I have a problem with typedef union as parameter for a function-call.
definition of the typedef
union uParameter { byte bByte; // 8 bit unsigned int16 iInt16; // 16 bit signed int32 iInt32; // 32 bit signed }; typedef union uParameter USR_tu_Para;
prototype of a function that uses this typedef
void SetSomething(USR_tu_Para para);
The question is: how can I call the SetSomething-function with a constant parameter.
SetSomething(100);
This call creates a compiler error: #167: argument of type "int" is incompatible with parameter of type "USR_tu_Para"
I tried to cast the parameter witch (USR_tu_Para) or (USR_tu_Para.iInt16). But the compiler denied everything I tried.
Any ideas?
Hi Per, thanks for your reply. My first idea was to use void pointers. But finally I decided to reduce the risk a little bit.
I placed enough warnings in my code, that this corner should not be touched without switching on the brain before.
This is the definition of my pointer-array
void (*azfSet[IOACC_ATT_ANZ][5])(word, USR_tu_Parameter)

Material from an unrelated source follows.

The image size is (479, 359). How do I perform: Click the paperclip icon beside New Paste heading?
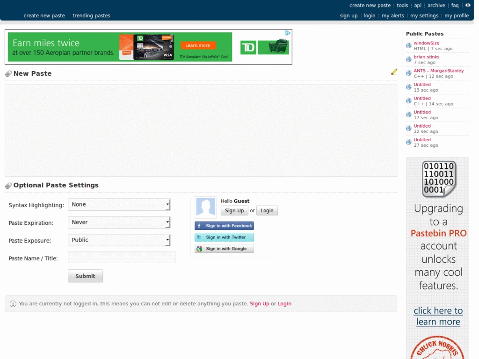[x=8, y=73]
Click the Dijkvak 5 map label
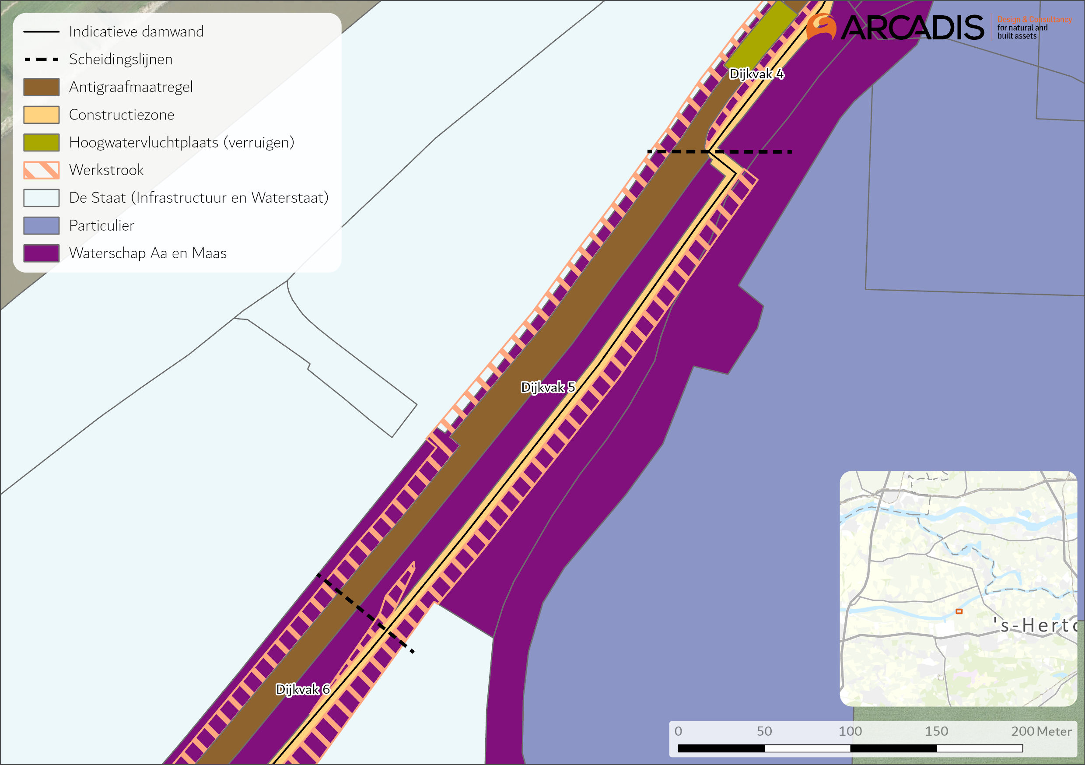 click(548, 388)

I hope this scares enough :-)
Anyway: it should be possible to pass a numeric value to a function with union as parameter (standard in c++ without any use of unions).

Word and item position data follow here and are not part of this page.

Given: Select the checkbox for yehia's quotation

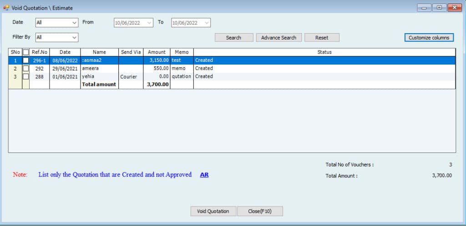Looking at the screenshot, I should [26, 76].
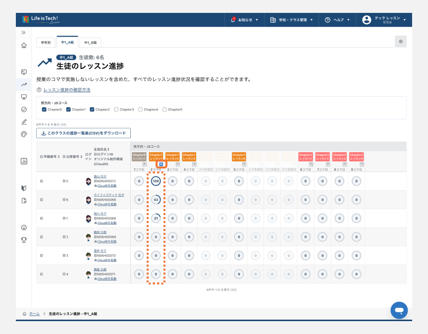Screen dimensions: 428x334
Task: Click the trophy icon in sidebar
Action: [24, 240]

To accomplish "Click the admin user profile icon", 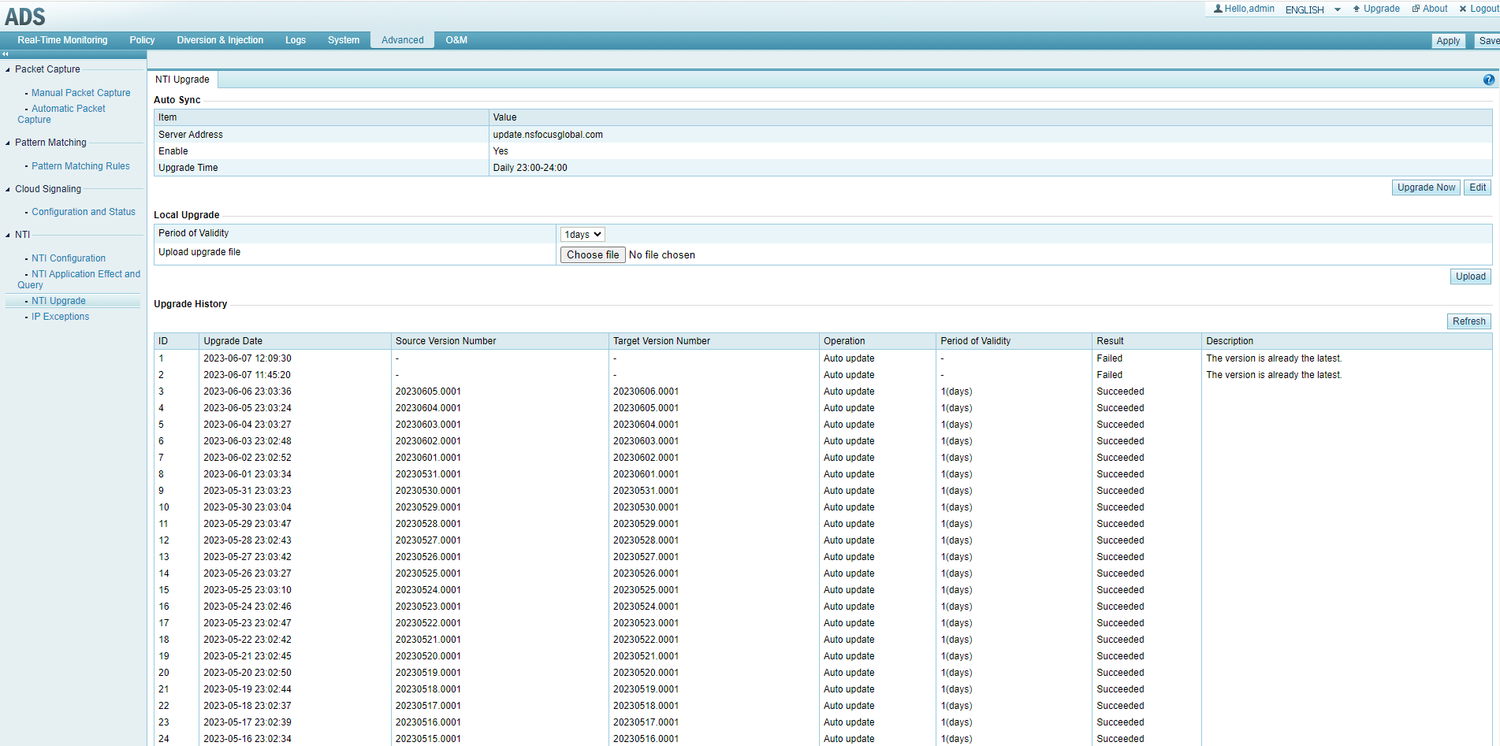I will point(1218,9).
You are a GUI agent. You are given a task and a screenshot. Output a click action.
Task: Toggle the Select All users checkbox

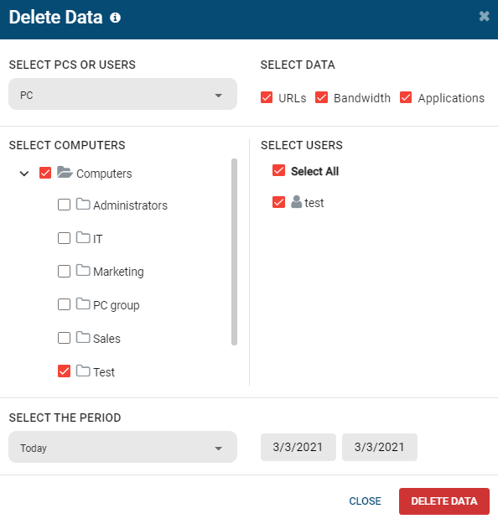[278, 170]
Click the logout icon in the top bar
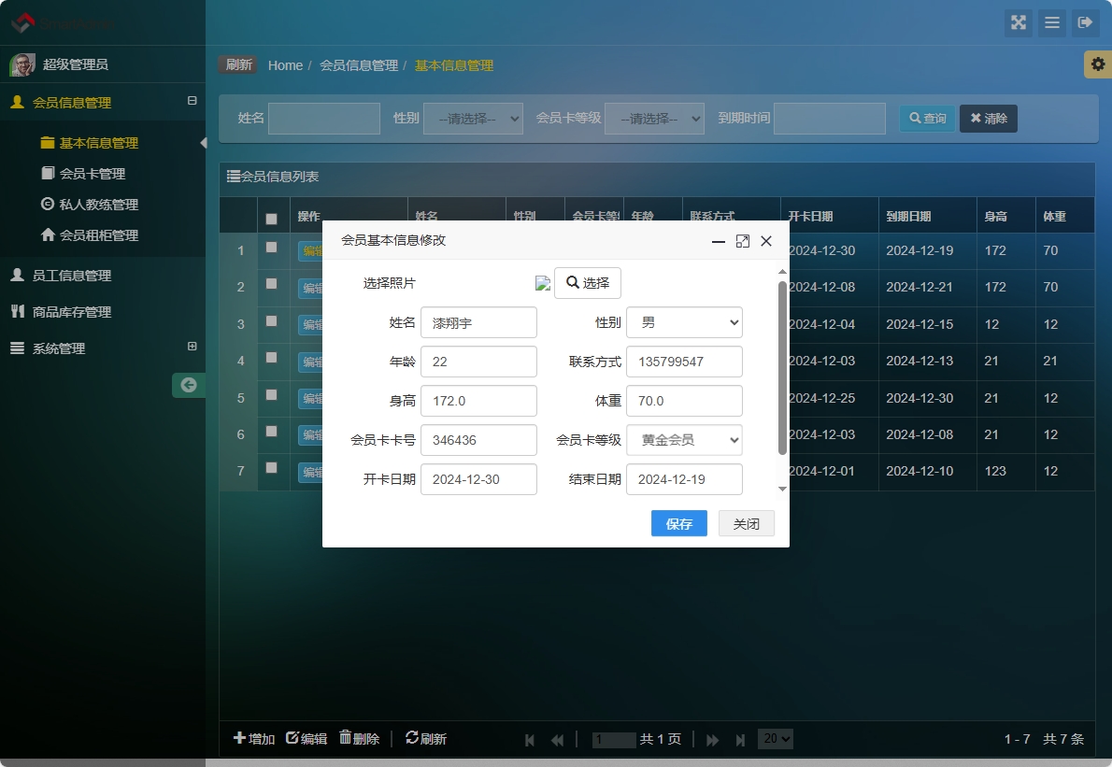 (x=1086, y=23)
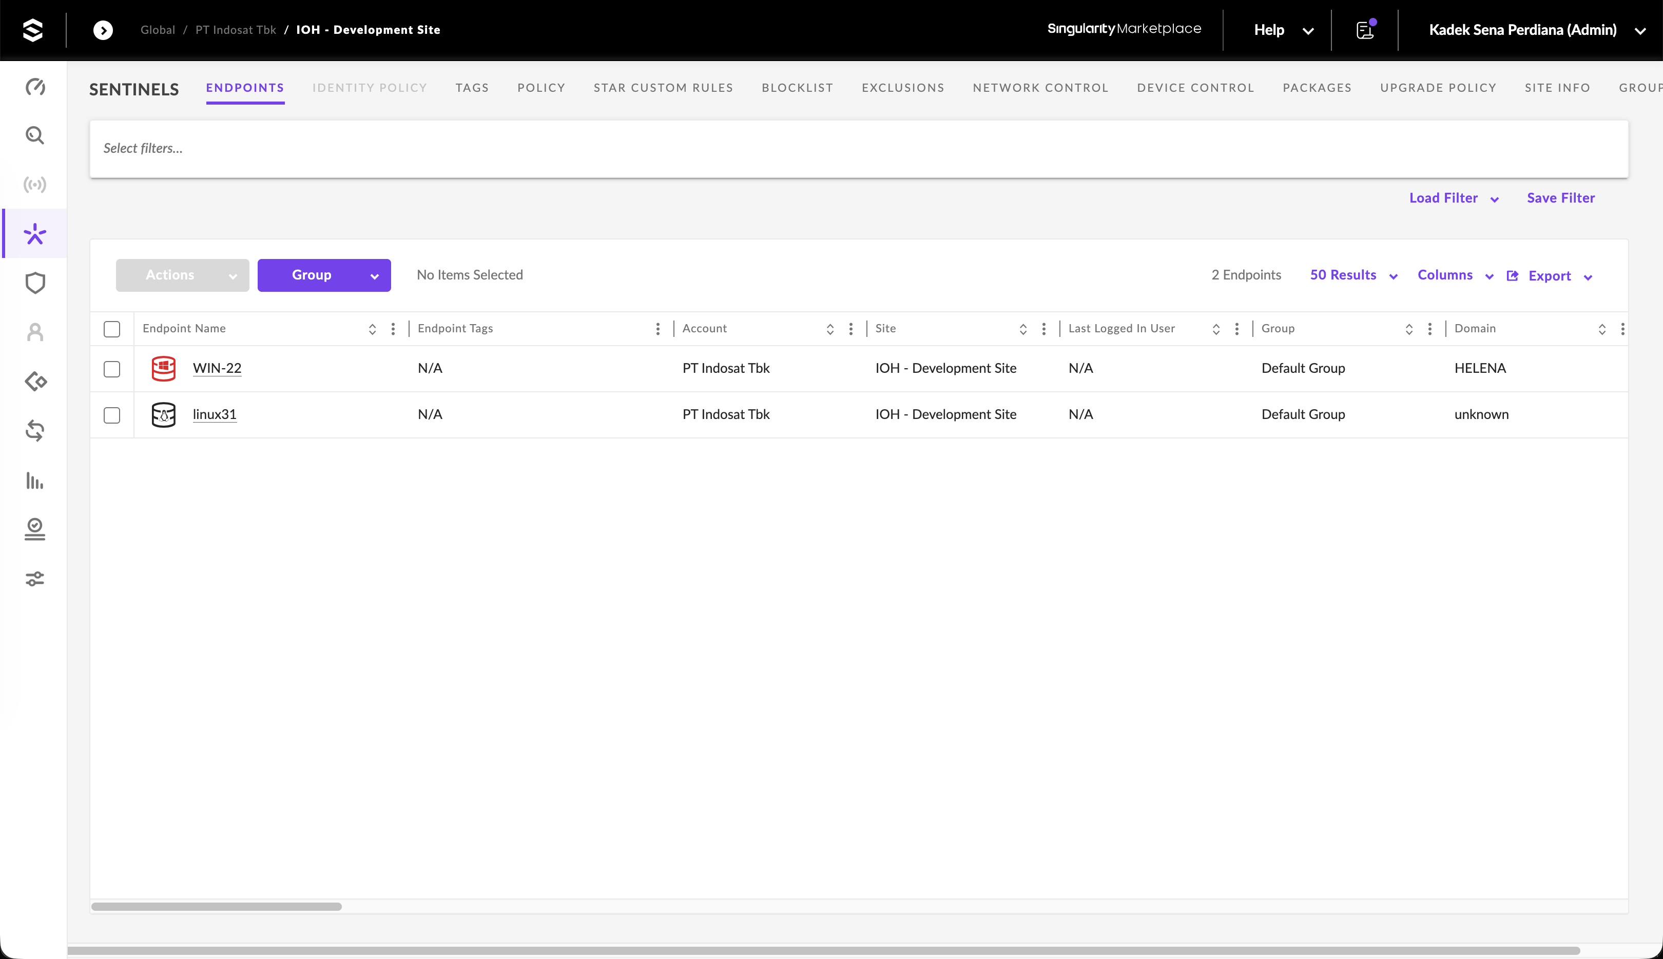The width and height of the screenshot is (1663, 959).
Task: Open the Dashboard gauge icon in sidebar
Action: [35, 87]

But finally I decided to reduce the risk a little bit.
But you didn't. That union is exactly as risky as passing stuff via (void *). Heck, even variable-number-of-arguments functions would be (slightly) safer than that!
Oh, and the only reason for anyone to be scared of a declaration an array of function pointers like this:
is that you decided against doing it in a much less confusing way, e.g.
#define MEANINGFUL_NAME 5 typedef void (*azfFunction_t)(word, USR_tu_Parameter); azfFunction_t azfSet[IOACC_ATT_ANZ][MEANINGFUL_NAME]